Director: Jacques Audiard
Genre: Musical, Comedy, Crime
Run Time: 130′
Cannes Premiere: May 18, 2024
Step aside, Megalopolis. Cannes just found its new queen of intoxicating lunacy, and her name is Emilia Pérez. The tale of a Mexican drug lord seeking a sex change doesn’t scream out to be a musical, but Jacques Audiard has made one anyway, despite never having done so before.
The French director never shies away from a challenge. After forays into English and Tamil, Audiard hops to Mexico City for his Spanish language debut, and throws himself into the staging of this most unlikely sing-song. That any of it works at all is a miracle, but it gets by on sheer chutzpah.

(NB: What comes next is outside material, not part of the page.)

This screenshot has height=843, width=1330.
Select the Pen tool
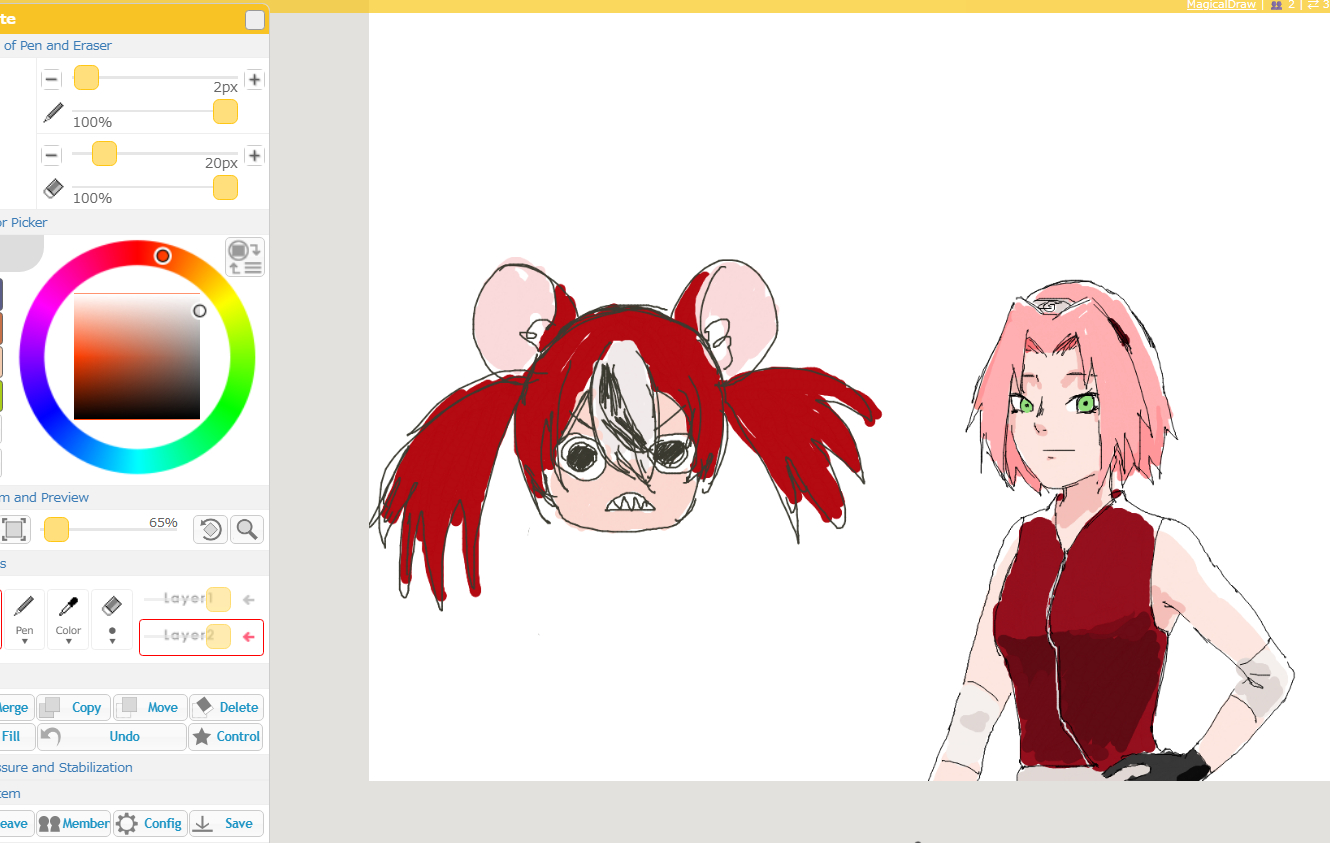point(25,618)
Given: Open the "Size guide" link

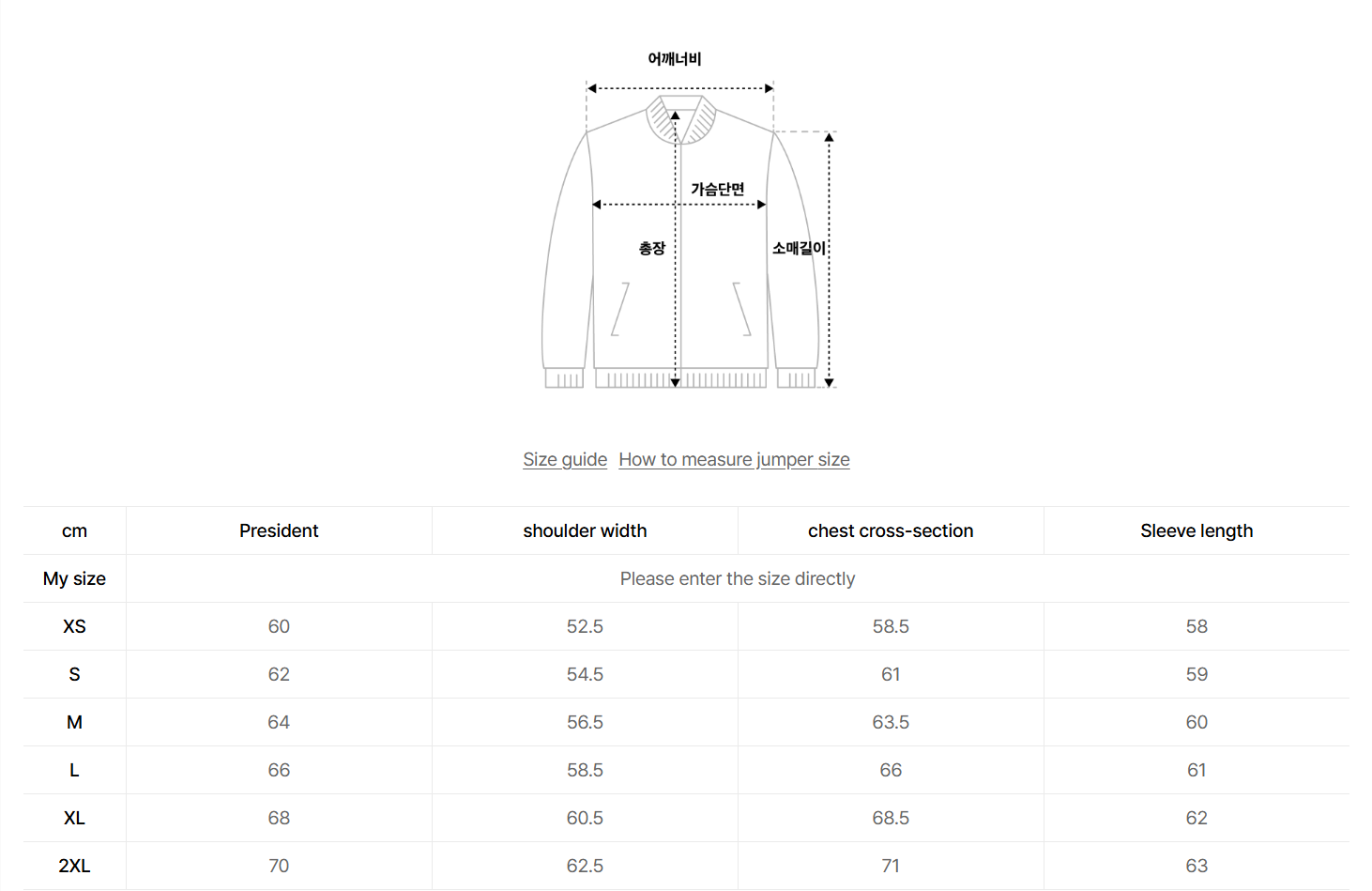Looking at the screenshot, I should 565,459.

As a story, Emilia Pérez is pure Audiard. As a screenwriter and filmmaker, he is forever focused on characters driven by transcending the constraints placed upon them. Whether those constraints are imprisonment (A Prophet), serious injury (Rust and Bone) or unfulfilling relationships (Paris, 13th District), Audiard brings their frustrated energy to the screen in primal expressions of rage and desire, but always with hope bubbling in the background. The film centres on two very different people desperate to break free from very different shackles.
We’re introduced to defence lawyer Rita (Zoe Saldaña) as she prepares briefs for a client she has no wish to defend. Her frustrations at helping domestic abusers bubbles up in the next scene, when the street she’s walking down erupts into song. The passers-by dance and contort around Rita as she belts out the first of a host of energetic songs, with fiery lyrics written by chanteuse Camille, and a percussion-driven score by Clément Ducol. If you walk into Emilia Pérez unaware that it is a musical, it’s about this point that your jaw will drop, and will scarcely leave the floor for the two hours to follow.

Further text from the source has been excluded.